There are certain subjects you just consider closed. Questions for which there is only one possible answer. Not open to speculation. Settled science, if you will.
Lincoln was the best U.S. President and will never be surpassed. John Williams is the greatest composer of film scores ever. The Miracle on Ice is the biggest upset of all time. “Come on, Eileen” is the best song ever recorded (don’t @ me). Out of five kids in my family, mom loved me most. And so on.
And one such superlative I thought I would never find myself questioning, I now find myself questioning: In what year did Bill Belichick do his best job of coaching?
I thought I’d go to my grave saying it was 2001. Sure, it’s been said that 2008 when he went 11-5 with Matt Cassel at quarterback was even better. I think I actually said it myself. It would sort of hard to argue going 18-1, if that “1” was like the ninth game instead of the last. And in 2003-04 he put together nothing less than the two best back-to-back seasons in NFL history, going 34-4 and winning two championships. But with the passage of time, 2001 seems to stand alone.
Until now. That’s how historically impressive this win last night was when you look at it from the Google Earth view. For openers, teams that lose the Super Bowl do not go back to the Super Bowl. And for sure they don’t come back the next year and win it. Losing it just has such a devastating impact on a franchise’s psyche that it’s unheard of. Not to mention winning your conference gets your coordinators head coaching jobs elsewhere and your roster pillaged by lesser teams with more cash to spent. The last time a Super Bowl loser went back the following year was the Bills in 1993 and they didn’t even put up a fight in a rematch against Jimmy Johnson’s Cowboys. The last time a team got back to the game and won it the following year? The Dolphins. In 1972. 46 bloody years ago.
So Belichick had that sorry history to overcome. But that was the least of his problems. The alleged drama. The negativity swirling around the team. The controversy surrounding Malcolm Butler’s benching. He lost his defensive coordinator. His left tackle, bellcow running back, starting cornerback, main 2017 slot receiver, traded his No.1 deep threat for a draft pick. Only to select an O-lineman who was lost for the year along with all but one of his rookie class. He replaced that deep threat with a freakishly talented athlete whose life is a mess and who left the team once he’d seemed to have gotten his head on straight.

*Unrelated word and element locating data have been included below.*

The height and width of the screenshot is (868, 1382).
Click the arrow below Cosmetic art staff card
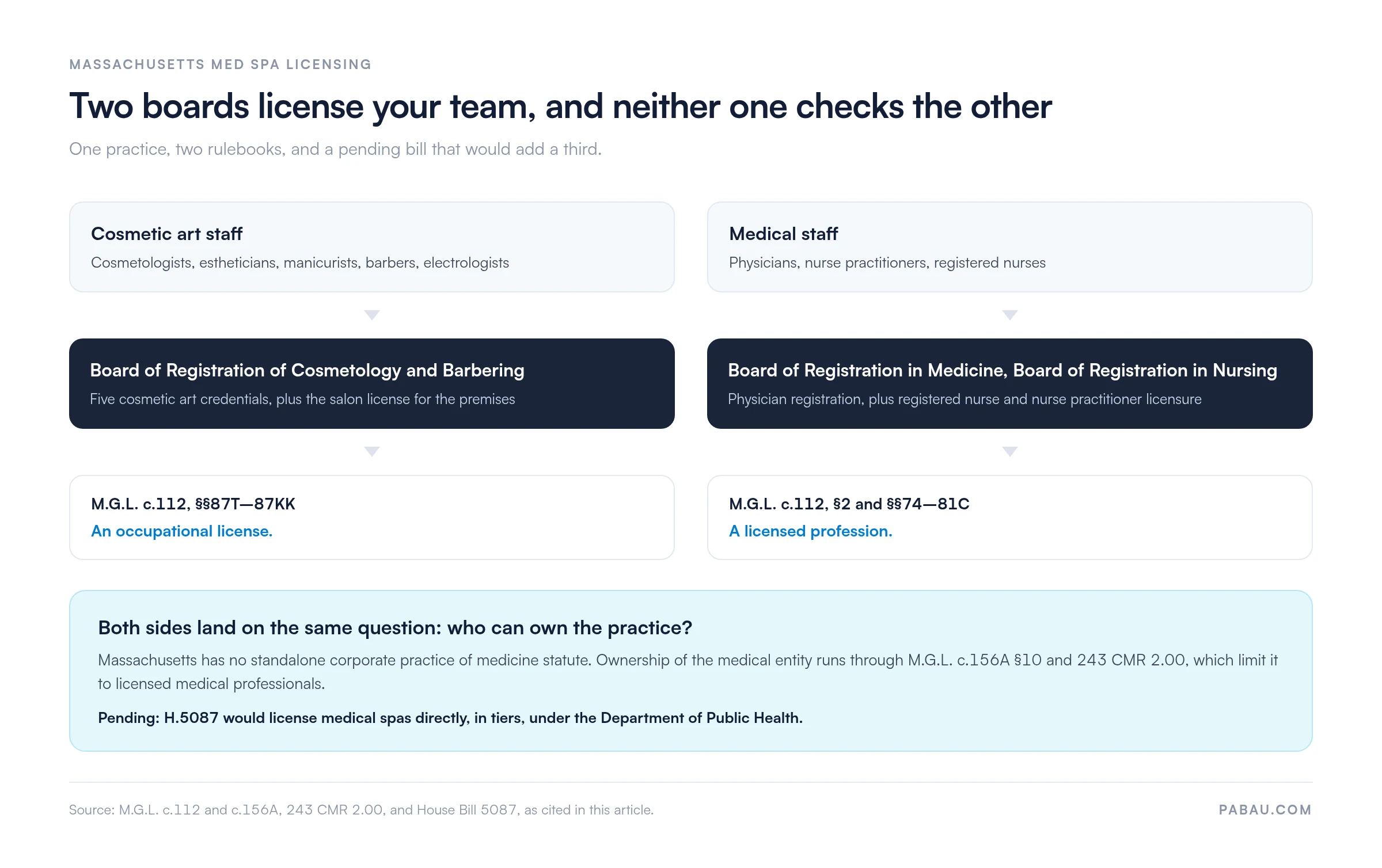[x=372, y=315]
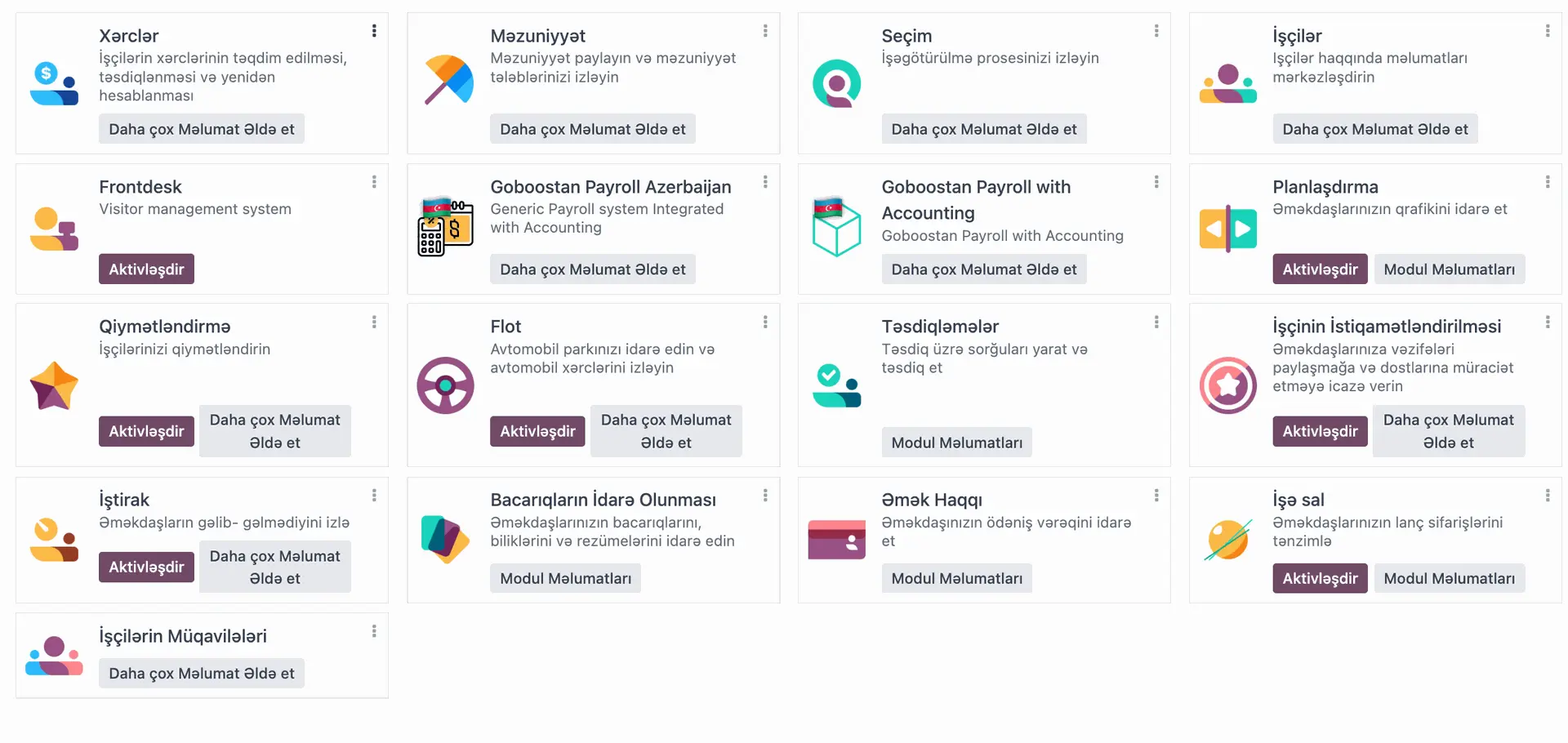Open the three-dot menu on Frontdesk card
The image size is (1568, 743).
(x=374, y=182)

He lost five games on the road. Two to head coaches who learned everything they know from him. His franchise tight end was severely limited by ankle and disc problems all year. His franchise slot weapon came back, but was suspended for a month. His team lost homefield advantage in the playoffs thanks to a once-in-a-generation Bizarro World play in Miami. In the postseason they had to beat the No. 6 offense in the NFL, the No. 1 (led by the league MVP) on the road, and then the No. 2. And not only did, but set a Super Bowl record not even the ’85 Bears – the standard by which all other defenses are judged – could match against the Tony frigging Eason Patriots. They held the 11th highest scoring team in NFL history to a field goal. They did it with the kind of brilliantly improvised, completely unexpected scheme that got Belichick’s playbook from the 1990 Giants shipped to the Hall of Fame.
And let’s not gloss over who this gameplan was against. The new hotness. The Gold Standard of head coaches. The one who’s getting all his assistants, assistant’s assistants, his Get Back coach, his high school gym teacher and pen cap he chewed on hired everywhere, trying to duplicate his magic. But the old Alpha proved he’s still got the longest tusks and the biggest dick still swinging in the herd.
So does that make 2018 his best coaching job ever? Better than 2001? Because as much as that Mike Martz Rams offense was even more deadly (adjusted for inflation) than this Rams offense, Belichick’s defense was a wagon. Loaded with talent. Including the newest member of the Hall at cornerback, a Hall finalist at defensive tackle, a Patriots Hall of Famer at middle linebacker and Pro Bowl veterans at all three levels. The unit we just watched break Sean McVay’s offense down into its sub-atomic parts has one Pro Bowler: Stephon Gilmore.
So I don’t know. Taking everything into account – because with Belichick I don’t separate the coach from the GM – I’m still giving ’01 the edge. Just for the monumental task he had to do of building a roster when he inherited a team that was in Salary Cap Shawshank. Where previous management had been giving out bonuses like they weren’t real money, all of which was still counting against the cap and he couldn’t even save space by cutting guys. And still had to replace them with the cheapest labor he could find.
Therefore, it’s close between 2001 and 2018. Closer than I ever imagined it would be. And I’m not ruling out changing my mind. Holy smokes, what a problem to have.